Now, on Tuesday and Thursday mornings, I leave my house at 10:30 and am home by 1:00. I’m in the pool for one hour, warming up by walking back and forth at the shallow end, using hand weights to strengthen my arms and back, and then swimming about ten laps. I count my strokes and even have time to daydream. But if I let my mind wander a little too far, I have been known to konk my head at the end. But I have a pretty hard head, and I don’t swim that fast anyway, so it doesn’t really stop me. I know there is a way to hold your tongue against the roof of your mouth, so that water that splashes into your face doesn’t choke you, but I prefer to use a nose guard. that’s the only equipment I have had to buy, other than a swim suit.

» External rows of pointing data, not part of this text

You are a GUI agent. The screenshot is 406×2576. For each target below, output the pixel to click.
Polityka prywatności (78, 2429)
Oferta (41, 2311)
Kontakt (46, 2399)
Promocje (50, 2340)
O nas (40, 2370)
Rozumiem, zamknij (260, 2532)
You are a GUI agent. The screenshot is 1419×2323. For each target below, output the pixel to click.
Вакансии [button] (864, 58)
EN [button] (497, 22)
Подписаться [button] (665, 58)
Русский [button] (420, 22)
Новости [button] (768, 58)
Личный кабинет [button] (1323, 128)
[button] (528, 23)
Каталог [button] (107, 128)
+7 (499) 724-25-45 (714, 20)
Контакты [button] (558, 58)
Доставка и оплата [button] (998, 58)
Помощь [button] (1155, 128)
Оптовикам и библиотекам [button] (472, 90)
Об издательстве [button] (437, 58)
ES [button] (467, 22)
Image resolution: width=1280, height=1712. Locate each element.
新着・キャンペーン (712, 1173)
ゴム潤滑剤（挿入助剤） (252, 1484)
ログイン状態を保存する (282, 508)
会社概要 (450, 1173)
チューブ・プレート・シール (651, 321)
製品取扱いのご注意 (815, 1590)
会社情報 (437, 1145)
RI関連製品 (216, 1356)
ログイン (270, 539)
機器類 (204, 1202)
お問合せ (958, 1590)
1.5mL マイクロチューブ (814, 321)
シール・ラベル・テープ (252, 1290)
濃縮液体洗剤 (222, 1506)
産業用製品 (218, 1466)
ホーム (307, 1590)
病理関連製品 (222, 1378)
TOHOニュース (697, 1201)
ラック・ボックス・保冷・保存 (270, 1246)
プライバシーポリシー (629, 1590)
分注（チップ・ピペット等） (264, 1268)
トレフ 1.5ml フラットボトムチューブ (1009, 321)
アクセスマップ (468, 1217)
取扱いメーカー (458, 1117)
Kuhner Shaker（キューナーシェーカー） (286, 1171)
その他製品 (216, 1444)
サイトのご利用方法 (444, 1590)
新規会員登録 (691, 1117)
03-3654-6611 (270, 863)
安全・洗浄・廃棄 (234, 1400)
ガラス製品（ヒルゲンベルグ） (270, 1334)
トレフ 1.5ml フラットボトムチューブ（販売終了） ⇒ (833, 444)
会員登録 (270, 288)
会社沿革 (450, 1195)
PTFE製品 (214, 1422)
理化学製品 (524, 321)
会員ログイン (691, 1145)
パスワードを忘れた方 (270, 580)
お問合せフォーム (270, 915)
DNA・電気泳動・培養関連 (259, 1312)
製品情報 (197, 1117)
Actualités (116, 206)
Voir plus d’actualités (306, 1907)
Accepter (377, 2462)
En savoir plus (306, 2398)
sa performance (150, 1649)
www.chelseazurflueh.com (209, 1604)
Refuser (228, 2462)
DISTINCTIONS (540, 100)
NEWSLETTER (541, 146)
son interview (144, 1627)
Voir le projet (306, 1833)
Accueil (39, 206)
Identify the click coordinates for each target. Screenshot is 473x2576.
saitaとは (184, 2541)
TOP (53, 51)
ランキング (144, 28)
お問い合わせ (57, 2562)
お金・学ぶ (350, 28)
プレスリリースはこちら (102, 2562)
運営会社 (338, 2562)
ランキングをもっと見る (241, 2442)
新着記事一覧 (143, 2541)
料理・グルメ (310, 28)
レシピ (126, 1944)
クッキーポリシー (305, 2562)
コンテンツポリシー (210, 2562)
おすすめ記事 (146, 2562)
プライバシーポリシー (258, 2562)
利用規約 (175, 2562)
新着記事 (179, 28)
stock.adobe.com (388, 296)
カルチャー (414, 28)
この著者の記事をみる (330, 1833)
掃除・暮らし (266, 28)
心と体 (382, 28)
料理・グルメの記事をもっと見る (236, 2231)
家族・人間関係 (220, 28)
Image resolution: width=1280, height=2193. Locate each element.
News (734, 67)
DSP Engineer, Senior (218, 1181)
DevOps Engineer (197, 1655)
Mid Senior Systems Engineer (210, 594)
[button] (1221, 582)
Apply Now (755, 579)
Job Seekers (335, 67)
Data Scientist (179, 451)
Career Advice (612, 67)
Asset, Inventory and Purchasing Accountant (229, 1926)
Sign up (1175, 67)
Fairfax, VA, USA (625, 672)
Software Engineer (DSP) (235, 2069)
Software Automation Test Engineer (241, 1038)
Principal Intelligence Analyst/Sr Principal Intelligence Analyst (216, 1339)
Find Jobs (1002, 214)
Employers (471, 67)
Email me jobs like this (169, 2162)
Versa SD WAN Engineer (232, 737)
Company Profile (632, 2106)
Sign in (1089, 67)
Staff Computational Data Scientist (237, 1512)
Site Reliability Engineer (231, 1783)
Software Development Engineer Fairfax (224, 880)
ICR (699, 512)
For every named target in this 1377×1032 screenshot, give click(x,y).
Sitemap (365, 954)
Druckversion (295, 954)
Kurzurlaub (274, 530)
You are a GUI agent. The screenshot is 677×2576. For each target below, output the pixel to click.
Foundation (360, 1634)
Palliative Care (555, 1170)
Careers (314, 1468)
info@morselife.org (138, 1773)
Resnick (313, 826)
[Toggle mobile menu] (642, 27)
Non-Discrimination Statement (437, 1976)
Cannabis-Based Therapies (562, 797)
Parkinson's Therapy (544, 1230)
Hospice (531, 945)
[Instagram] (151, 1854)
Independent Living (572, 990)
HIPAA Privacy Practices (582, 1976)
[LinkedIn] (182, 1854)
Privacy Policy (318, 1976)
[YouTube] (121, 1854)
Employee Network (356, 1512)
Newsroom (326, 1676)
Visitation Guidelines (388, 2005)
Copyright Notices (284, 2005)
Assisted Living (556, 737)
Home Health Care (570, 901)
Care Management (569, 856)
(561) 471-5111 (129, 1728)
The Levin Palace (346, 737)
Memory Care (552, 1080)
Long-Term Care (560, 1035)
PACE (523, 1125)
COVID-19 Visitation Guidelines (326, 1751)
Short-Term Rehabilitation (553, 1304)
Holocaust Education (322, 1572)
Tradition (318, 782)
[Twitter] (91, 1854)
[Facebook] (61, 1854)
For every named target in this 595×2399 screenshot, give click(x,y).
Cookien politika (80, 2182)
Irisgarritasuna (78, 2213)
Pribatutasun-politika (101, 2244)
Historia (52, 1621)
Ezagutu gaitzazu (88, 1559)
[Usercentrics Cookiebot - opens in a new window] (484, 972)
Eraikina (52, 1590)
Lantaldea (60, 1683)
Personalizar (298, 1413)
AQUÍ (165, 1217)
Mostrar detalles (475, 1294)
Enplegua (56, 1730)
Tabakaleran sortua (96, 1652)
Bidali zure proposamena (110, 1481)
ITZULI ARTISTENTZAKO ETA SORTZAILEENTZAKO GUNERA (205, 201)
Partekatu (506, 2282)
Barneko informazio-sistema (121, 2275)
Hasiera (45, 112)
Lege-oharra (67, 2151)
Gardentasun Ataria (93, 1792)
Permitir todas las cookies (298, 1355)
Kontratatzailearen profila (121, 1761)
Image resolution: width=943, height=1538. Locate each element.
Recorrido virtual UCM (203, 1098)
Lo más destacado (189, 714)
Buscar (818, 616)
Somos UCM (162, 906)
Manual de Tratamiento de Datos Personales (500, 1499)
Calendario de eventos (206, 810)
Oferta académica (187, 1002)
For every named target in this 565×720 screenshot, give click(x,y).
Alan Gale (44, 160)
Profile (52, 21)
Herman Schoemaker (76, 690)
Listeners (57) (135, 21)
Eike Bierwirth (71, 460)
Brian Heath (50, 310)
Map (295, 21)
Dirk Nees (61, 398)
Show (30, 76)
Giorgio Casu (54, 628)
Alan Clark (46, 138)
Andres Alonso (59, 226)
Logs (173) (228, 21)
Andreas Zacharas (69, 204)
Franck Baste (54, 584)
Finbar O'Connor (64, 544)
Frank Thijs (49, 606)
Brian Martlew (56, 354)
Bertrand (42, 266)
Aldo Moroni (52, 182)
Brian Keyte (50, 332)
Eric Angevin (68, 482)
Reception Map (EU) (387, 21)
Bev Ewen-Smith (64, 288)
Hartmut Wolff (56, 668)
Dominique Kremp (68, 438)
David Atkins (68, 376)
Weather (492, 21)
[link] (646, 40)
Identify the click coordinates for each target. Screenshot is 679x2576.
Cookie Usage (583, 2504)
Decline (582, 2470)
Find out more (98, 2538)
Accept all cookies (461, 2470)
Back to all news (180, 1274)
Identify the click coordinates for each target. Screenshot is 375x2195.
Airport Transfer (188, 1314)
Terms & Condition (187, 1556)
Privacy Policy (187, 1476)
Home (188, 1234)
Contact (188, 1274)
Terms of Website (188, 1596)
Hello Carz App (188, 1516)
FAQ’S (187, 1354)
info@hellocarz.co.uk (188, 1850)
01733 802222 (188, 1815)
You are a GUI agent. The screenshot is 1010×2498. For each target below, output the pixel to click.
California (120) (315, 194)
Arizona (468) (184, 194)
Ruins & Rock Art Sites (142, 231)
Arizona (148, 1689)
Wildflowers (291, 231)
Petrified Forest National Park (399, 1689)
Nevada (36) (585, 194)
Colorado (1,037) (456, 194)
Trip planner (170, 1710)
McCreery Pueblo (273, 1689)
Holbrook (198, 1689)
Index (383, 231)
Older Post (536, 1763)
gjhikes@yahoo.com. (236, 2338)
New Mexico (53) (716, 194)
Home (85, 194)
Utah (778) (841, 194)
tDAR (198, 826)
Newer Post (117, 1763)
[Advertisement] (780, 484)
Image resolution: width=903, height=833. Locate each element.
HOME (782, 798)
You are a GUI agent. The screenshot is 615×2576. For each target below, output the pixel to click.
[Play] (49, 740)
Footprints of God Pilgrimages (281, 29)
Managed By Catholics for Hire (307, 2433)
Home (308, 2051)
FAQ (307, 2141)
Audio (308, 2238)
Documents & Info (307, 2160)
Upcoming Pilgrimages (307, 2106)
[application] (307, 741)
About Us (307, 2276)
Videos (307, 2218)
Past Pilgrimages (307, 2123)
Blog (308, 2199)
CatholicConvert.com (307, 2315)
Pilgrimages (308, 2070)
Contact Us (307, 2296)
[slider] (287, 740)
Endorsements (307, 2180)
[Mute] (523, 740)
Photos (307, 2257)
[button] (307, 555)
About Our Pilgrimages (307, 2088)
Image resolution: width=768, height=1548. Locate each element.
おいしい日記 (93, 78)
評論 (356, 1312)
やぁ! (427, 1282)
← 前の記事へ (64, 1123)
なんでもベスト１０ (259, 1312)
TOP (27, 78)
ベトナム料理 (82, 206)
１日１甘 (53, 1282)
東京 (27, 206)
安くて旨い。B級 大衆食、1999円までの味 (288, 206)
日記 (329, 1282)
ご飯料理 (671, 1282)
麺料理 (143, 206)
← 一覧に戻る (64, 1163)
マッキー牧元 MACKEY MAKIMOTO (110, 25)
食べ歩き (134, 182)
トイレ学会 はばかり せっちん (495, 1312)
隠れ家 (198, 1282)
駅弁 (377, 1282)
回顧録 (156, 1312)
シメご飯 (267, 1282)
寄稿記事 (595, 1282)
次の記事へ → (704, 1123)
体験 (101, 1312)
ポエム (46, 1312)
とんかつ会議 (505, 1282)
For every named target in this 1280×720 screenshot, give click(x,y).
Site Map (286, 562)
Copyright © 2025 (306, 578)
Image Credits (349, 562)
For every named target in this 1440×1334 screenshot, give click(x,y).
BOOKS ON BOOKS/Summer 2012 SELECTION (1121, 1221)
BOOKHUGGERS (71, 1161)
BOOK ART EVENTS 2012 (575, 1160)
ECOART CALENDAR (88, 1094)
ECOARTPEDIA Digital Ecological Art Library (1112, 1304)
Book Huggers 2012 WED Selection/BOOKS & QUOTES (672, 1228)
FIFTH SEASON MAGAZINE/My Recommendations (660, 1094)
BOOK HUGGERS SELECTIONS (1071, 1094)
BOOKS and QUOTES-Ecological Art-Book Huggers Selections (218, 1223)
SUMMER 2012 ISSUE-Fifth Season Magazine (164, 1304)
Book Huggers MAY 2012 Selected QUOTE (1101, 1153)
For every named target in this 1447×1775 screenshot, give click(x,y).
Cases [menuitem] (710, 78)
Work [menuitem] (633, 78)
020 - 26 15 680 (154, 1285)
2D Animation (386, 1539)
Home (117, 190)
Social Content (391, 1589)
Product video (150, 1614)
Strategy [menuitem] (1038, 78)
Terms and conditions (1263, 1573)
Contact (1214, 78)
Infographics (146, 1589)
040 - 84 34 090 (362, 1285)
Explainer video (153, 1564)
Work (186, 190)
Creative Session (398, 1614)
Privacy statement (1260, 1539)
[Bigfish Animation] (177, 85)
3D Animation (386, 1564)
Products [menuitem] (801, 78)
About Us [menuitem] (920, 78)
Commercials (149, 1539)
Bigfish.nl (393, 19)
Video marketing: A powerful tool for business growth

I know I should try to spread the word about this wonderful service to my friends in the blindness community, and to some degree I have. But the selfish side of me luxuriates in having the lane to myself. Occasionally, I have had to share the lane, but then I am just careful to check for that rope with every stroke, so I don’t wander out into the middle of the lane.
Navigating the Pool Area
I have trained my dog to take me to a certain place near the steps into the water. I secure her to a bench, and she very patiently waits until I’m done. I’ve been told that she watches my every trip back and forth up and down the lane. When I climb out of the water, I can hear her shake her head and wag her tail which clues me in to how many steps I need to take until I am reunited with her. This city aquatic center is rather small, so it’s easy to navigate, and they do have a family changing room, which I appreciate. trying to change behind a little square of cloth on a tiny bench with a big guide dog is a bit awkward. Because she and I have learned our way around, I need practically no assistance. Sometimes, I feel a little jealous when I hear the other people in the pool laughing and joking around as they do their exercises, but I’m enjoying my solitary workout.
At the YMCA
During the summer, the adaptive swimming program is suspended until the fall, so I try to get rides to my local Y. Although the staff are helpful and friendly, they change shifts, so it’s impossible to get to know any of them. For this reason, I try to find a friend to go with me. She assists me in the locker room and finds a lane for me to use, and then she goes and does her own workout. Because I secure my dog at a bench near where I enter the water, I am able to find her easily when I’m done. she knows the way back to the locker room, and then we’re able to finish independently. I connect her leash to a hook where you are supposed to hang your towel outside the little shower stall. She stands and waits very patiently, but she has been known to poke her head through the curtain to see what I’m doing in there and emerges with a wet head. Then we find our locker again, and by that time, my friend is back. I prefer the small venue of the city pool, mostly because we don’t have to deal with the public, which can be awkward and frustrating, but I’m grateful for the Silver sneakers program at the Y, where it’s free for those of us over 65. There’s no excuse for any of us to grow old and out of shape, whether we can see or not.
Swimming at the Beach
Not since I was a little kid with a little sight have I tried swimming at the beach. I prefer a concrete bottom where there are no critters swimming, slithering, and crawling in the water and no sea weed. Walking on the beach at sunrise or at sunset as the waves caress the shore and tickle my toes sounds like so much fun, but I fear not being able to find my starting place if I’m alone. Maybe one of our readers or one of our peers has some suggestions for enjoying the beach as well.